Le poupon
« Ecrire une satire sur un élément de votre enfance. Vous critiquerez cet élément avec votre regard d'adolescent ayant aujourd'hui gagné en maturité »
J'ai été maman, et je ne le suis plus. Je n'étais peut-etre pas considérée comme une vraie mère, semblable à toutes, mais dans mon monde à moi, j'étais l'une des meilleure maman qu'un poupon puisse avoir. Assise sur ma chaise, au milieu du bal des passants venu offrir une nouvelle vie aux objets, je regardais nostalgique, mes vieux jouets un peu désuets certes, mais gorgés de souvenirs... Mon regard se posa sur mon poupon, celui que j'ai longtemps regardé comme mon enfant. Je me souvins alors des longs moments que je passait à vêtir cet être en plastique avec une minutie maniaque, à le couvrir l'hiver, le protéger du soleil l'été, lui chanter des chansons absurdes pour qu'il s'endorme... Ce poupon a occupé une grande partie de mon temps libre, je le chérissais, l'aimais, et lui souhaitais un grand avenir, j'étais ridicule. Je ne me souviens pas pourquoi je l'affectionnais tant. Il était là, immobile, non-expressif, las, froid. Je me souviens lui avoir parlé des heures entières et lui avoir raconté mes plus grands secrets.

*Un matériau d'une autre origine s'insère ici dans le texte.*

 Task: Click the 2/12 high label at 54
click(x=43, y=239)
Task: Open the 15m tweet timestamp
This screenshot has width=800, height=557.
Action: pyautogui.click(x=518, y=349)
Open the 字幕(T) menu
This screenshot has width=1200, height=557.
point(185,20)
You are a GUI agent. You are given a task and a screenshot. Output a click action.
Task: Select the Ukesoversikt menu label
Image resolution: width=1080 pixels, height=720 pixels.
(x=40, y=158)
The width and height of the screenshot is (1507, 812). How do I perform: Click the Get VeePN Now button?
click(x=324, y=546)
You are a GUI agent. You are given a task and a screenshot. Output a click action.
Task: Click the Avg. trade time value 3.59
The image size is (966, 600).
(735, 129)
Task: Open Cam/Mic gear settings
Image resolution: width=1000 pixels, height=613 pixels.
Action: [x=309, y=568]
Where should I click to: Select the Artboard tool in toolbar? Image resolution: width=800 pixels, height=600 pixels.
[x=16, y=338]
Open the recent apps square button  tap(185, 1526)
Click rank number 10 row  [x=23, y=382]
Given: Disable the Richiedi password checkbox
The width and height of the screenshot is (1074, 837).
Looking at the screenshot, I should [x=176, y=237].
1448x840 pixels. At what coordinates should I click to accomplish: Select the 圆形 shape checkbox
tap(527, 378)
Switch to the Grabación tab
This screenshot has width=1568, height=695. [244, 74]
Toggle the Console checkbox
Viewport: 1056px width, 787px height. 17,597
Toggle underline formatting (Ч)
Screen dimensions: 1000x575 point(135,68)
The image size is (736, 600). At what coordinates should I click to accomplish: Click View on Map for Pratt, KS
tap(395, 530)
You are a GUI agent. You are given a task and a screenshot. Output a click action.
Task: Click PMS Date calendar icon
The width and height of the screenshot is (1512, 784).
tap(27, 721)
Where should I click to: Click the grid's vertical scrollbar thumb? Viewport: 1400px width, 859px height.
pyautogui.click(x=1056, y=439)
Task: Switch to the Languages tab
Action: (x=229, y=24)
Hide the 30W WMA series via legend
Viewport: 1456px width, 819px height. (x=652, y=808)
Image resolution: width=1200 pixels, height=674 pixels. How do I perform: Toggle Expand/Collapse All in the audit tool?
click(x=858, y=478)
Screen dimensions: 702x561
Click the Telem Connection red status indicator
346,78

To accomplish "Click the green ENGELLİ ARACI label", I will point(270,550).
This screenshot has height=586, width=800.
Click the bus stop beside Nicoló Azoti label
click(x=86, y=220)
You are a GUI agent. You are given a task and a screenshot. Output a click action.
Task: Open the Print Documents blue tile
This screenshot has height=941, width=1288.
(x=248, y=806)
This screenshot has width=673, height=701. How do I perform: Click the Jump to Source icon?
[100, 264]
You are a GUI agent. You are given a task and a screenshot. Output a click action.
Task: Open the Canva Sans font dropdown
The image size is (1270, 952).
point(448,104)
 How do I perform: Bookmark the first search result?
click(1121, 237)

J'attendais risiblement qu'il me réponde, je crois que le pire, c'est que si ce poupard avait pu prononcé un piètre mot, j'aurais laissé de côté ma pauvre petite lucidité de l'époque, pour l'écouter et lui obéir au doigt et à l'oeil. Je crois que je l'aimais vraiment, l'amour que je portais à ce mioche en plastique était caricatural. Je l'aimais comme un ami ; c'était mon ami. Désormais mon amie est à la vent. Bien que ce jouet me rappel des souvenirs d'enfance, l'idée de ne plus cet objet auquel je tenais tant étant jeune ne me rend pas triste.
J'ai été maman mais je ne le suis plus.